**Text provided:**
----------------

ATAR Release Date 2026: When Do Results Come Out?

When Are ATAR Released in 2026?
⚡ Quick Answer

This question has two answers depending on when you finish Year 12. If you are finishing Year 12 in 2025 to start university in 2026, your ATAR will be released in December 2025 (typically between December 12 and December 20, depending on your state). If you are currently in Year 10 or 11 and will finish Year 12 in 2026, your ATAR will be released in December 2026 (following a similar mid-December timetable). ATARs are never released during the year—always in mid-December, once all exams are marked and the complex VCE and HSC scaling processes are complete.

Dec 2025
Release for 2026 uni entry
7 AM
Typical release time
Jan 2026
Main offer rounds
6 states
Separate release dates

The Year-Over-Year Confusion (Clarified)

When students search “When are ATARs released in 2026?”, they are usually caught in a very specific naming trap. The Australian school year runs from February to December. This means:

  • Students finishing Year 12 in late 2025 receive their ATARs in December 2025 and use them to apply for university courses that start in 2026.
  • Students finishing Year 12 in late 2026 receive their ATARs in December 2026 and use them to apply for university courses that start in 2027.

There is no ATAR release event during the calendar year of 2026 itself. All ATARs are released in December, at the very end of the academic year they were earned. Below, we have provided the exact dates for both scenarios so you have the information you need, regardless of which year you are in.

Exact ATAR Release Dates: December 2025 (For 2026 Uni Entry)

If you are in Year 12 right now (2025), these are the dates you need to mark on your calendar. Each state’s Tertiary Admissions Centre (TAC) operates on a slightly different schedule. Note: TACs finalise these specific dates in the middle of the year, so always verify on your state’s portal, but historically they fall rigidly into these windows.

----------------

**Entries supplied:**
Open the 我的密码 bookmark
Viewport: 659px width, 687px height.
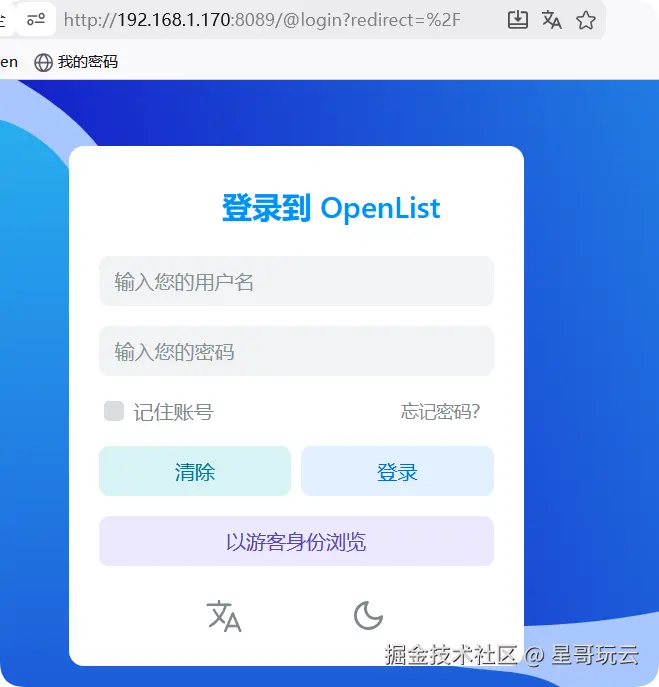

----------------

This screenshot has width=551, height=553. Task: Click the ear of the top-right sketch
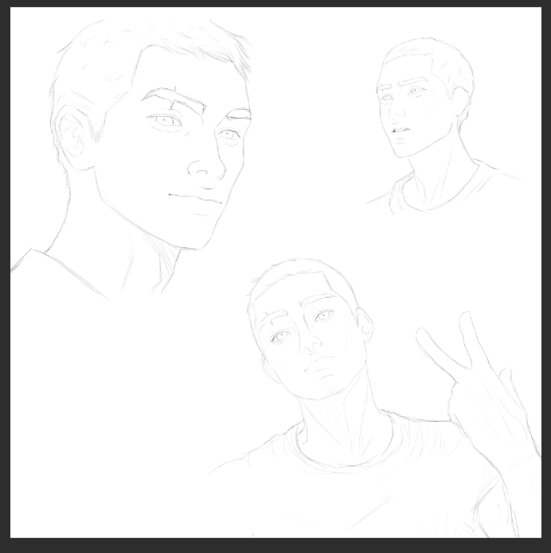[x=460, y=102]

----------------

**Work to do:**
Please retype the stretch of the ATAR release date text above from "When students search" through "2026 Uni Entry)", word for word.

**In response:**
When students search “When are ATARs released in 2026?”, they are usually caught in a very specific naming trap. The Australian school year runs from February to December. This means:

  • Students finishing Year 12 in late 2025 receive their ATARs in December 2025 and use them to apply for university courses that start in 2026.
  • Students finishing Year 12 in late 2026 receive their ATARs in December 2026 and use them to apply for university courses that start in 2027.

There is no ATAR release event during the calendar year of 2026 itself. All ATARs are released in December, at the very end of the academic year they were earned. Below, we have provided the exact dates for both scenarios so you have the information you need, regardless of which year you are in.

Exact ATAR Release Dates: December 2025 (For 2026 Uni Entry)